Plus tard, j’ai croisé Deblais, et sans me faire aucun film — je n’en ai pas du tout envie avec lui —, je sais qu’il a réagi lorsqu’il a remarqué le nœud à mon écharpe. L’espace d’un instant, je l’ai saisi dans son regard, sans le moindre doute. Me voilà déstabilisée. Ce pervers serait-il prêt à jouer au jeu des lettres anonymes pour m’affaiblir ? Je l’en crois tout à fait capable. Mais je préfère encore qu’il essaie de me nuire plutôt que de me séduire.

En milieu de matinée, Notelho est venu me motiver au sujet du tableau qui n’avance pas beaucoup. Sa visite est logique, certes. Mais il a eu l’air de vouloir évoquer un autre sujet en choisissant finalement de se taire. Il a commencé une phrase sans la terminer, et il a marmonné une excuse du genre : « Non, rien, on verra plus tard… » Pourtant, d’habitude, il ne se gêne pas pour sortir ce qu’il a à dire. À quoi joue-t-il ?

Émilie me demande à voix basse :

— Alors, où en es-tu ? L’enquête avance ?

— Des faits troublants, des indices, des suspects à la pelle mais pas de coupable. Je fatigue.

— Ne relâche pas ta vigilance, c’est aujourd’hui qu’il va tenter de te voir. Rajuste ton écharpe.

De façon très inhabituelle, Sandro et Kévin sont venus prendre un café à notre machine. Lequel des deux a entraîné l’autre pour s’en servir comme alibi ? La réponse m’intéresse, mais je ne vais pas l’obtenir immédiatement. Je continue à épier, à étudier, à passer au crible les regards, les gestes et les non-dits. J’espère que personne ne le remarque. Jordana me regarde étrangement. Je deviens complètement paranoïaque. Là, telle que vous me voyez, je n’en peux plus. Je n’ai pas envie de jouer. Je suis épuisée, à bout de nerfs à force d’imaginer. Même quand vous n’avez pas d’homme dans votre vie, ils arrivent malgré tout à vous mettre le cœur à l’envers. C’est insupportable. Je ne sais pas où veut m’emmener celui qui a écrit cette lettre, mais je n’ai pas l’intention d’y aller. Pour le temps qu’il me fait perdre et l’angoisse qu’il m’inflige, je suis même tentée de lui coller une bonne baffe. Il a une idée derrière la tête. Les hommes ne viennent jamais à nous sans une idée derrière la tête. Il veut forcément faire quelque chose de moi, sa créature, sa victime, sa maîtresse, son animal de compagnie, sa cuisinière, sa femme de ménage ou je ne sais quoi, mais je n’ai plus envie d’être quoi que ce soit pour les hommes. J’ai déjà trop donné.

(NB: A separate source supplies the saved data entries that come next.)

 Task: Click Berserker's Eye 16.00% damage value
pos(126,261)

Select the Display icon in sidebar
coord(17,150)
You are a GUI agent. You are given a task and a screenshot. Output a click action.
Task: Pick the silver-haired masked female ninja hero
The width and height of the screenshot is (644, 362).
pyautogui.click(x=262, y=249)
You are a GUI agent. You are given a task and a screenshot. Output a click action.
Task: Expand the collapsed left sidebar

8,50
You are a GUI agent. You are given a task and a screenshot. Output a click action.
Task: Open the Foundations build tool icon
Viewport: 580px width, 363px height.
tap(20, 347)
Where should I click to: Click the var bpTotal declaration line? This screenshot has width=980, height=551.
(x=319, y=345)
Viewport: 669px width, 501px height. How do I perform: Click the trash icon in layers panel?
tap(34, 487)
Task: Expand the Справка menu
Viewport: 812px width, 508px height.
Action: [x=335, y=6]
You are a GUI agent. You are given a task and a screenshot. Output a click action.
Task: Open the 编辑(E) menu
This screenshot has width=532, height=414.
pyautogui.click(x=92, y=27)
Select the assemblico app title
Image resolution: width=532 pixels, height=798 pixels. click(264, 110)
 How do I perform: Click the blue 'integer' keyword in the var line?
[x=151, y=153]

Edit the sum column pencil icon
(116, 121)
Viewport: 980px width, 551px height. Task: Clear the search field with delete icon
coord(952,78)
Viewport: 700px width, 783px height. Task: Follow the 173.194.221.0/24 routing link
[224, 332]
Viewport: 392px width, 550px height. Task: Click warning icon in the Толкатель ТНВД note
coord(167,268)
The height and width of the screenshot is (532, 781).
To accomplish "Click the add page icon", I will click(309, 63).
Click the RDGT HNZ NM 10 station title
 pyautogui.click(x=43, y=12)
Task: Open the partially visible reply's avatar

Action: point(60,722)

En fin de matinée, je me décide à rendre visite aux garçons du service qualité. Ils sont vraiment adorables et j’ai encore une faveur à leur demander. Depuis le déménagement, on se tutoie. Quitter le bâtiment de la direction me fait du bien. En passant dans la cour, j’inspire profondément pour essayer d’effacer l’impression d’étouffement qui m’oppresse.

Je les trouve devant un matelas éventré exposé en pleine lumière comme dans une salle d’autopsie. Ils sont tous les trois penchés sur un détail, avec des pinces et une loupe.

— Bonjour messieurs !

Ils se redressent et m’accueillent chaleureusement. Sandro s’approche :

— Alors, heureuse à ta nouvelle adresse ? Comment vas-tu ?

Emporté par son élan, il a failli me faire la bise, mais s’est retenu au dernier moment. Cela ferait presque de lui un suspect potentiel. Il faudra que je consulte son dossier pour connaître sa situation familiale.

Kévin me sourit franchement et me gratifie d’une sorte de bourrade de pote à l’épaule. Ce n’est pas vraiment un salut dans les règles de l’art, mais le geste est gentil.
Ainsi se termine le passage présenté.